Text under study ▸
BEGIN

SOUTH BEND, Ind. – A new program aimed at improving water quality in the nation's heartland by using watershed-scale conservation to reduce nutrient runoff from farms has been recognized by the Obama Administration during the United Nations World Water Day Summit.

The program is a collaboration between the University of Notre Dame Environmental Change Initiative and Indiana University.

The idea is to plant cover crops in the winter so the roots will hold the soil in place and nutrients and fertilizer won't run off into streams to contaminate the water.

Jennifer Tank, Environmental Change Initiative director and a professor in the Department of Biological Sciences, explained they have been studying two Indiana watersheds, in Kosciusko and Jasper counties.

"You get a burst of green and it's keeping the soil nutrients on the fields, instead of having that stuff run off into the streams," said Tank. "So, it's really just using biology to keep nutrients where farmers intended them to be."

It is a U.S. Department of Agriculture project that pays farmers to plant winter cover crops over four years, and to install two-stage ditches.

Notre Dame and IU worked with Iowa State University, The Nature Conservancy, Walton Family Foundation, Indiana Soybean Alliance and Indiana Corn Marketing Council on the project.

Tank said the next phase is to see if it will make economic sense for farmers.

"It does increase the workload and the uncertainty, and that's really something that we have to acknowledge when we ask farmers to do these additional conservation practices," she said. "It adds a lot to what they're doing."

Tank says planting winter crops is what farmers in past generations did – following Mother Nature's guide.

"In all natural systems, you find river flood plains or stream flood plains help during storms. Our channelized ditches that drain the ag fields don't have those and that means water runs off really quickly," she explained. "And so, we're not using Mother Nature's approach very effectively."

The project will last at least another year and Tank hopes it can then be used as a model for other states.

END

Available data ▸
BEGIN

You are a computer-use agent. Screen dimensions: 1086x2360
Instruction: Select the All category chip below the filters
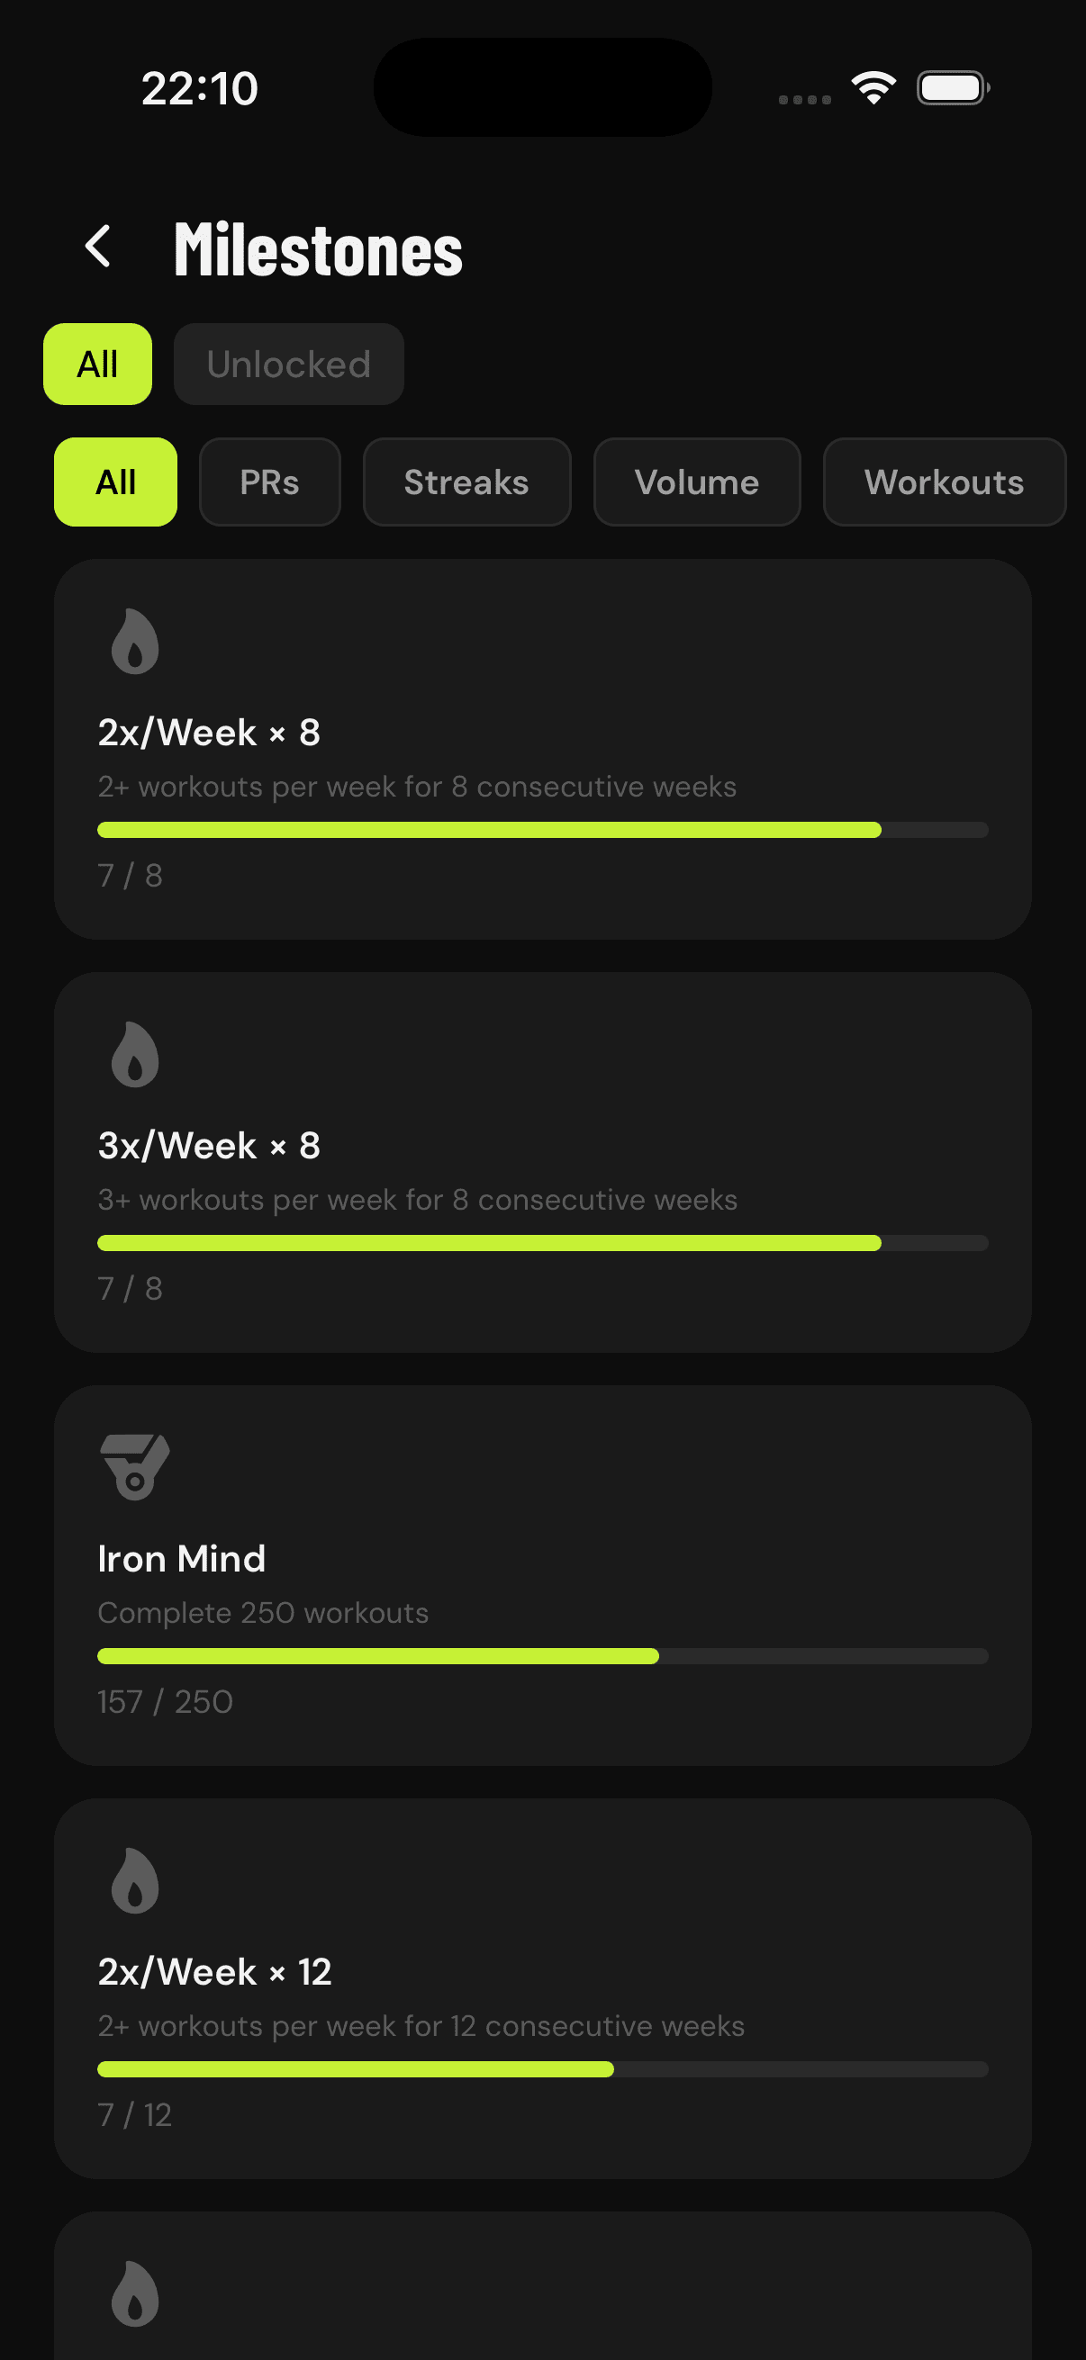coord(115,482)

END

Task list ▸
- A) From the cover-crop article, set down the passage that begins at the words "Tank says planting" and stops after "for other states.".
- B) According to the cover-crop article, in which two Indiana counties are the watersheds that Tank's team has been studying?

Exercise responses ▸
- A)
Tank says planting winter crops is what farmers in past generations did – following Mother Nature's guide.

"In all natural systems, you find river flood plains or stream flood plains help during storms. Our channelized ditches that drain the ag fields don't have those and that means water runs off really quickly," she explained. "And so, we're not using Mother Nature's approach very effectively."

The project will last at least another year and Tank hopes it can then be used as a model for other states.

- B) Kosciusko and Jasper counties.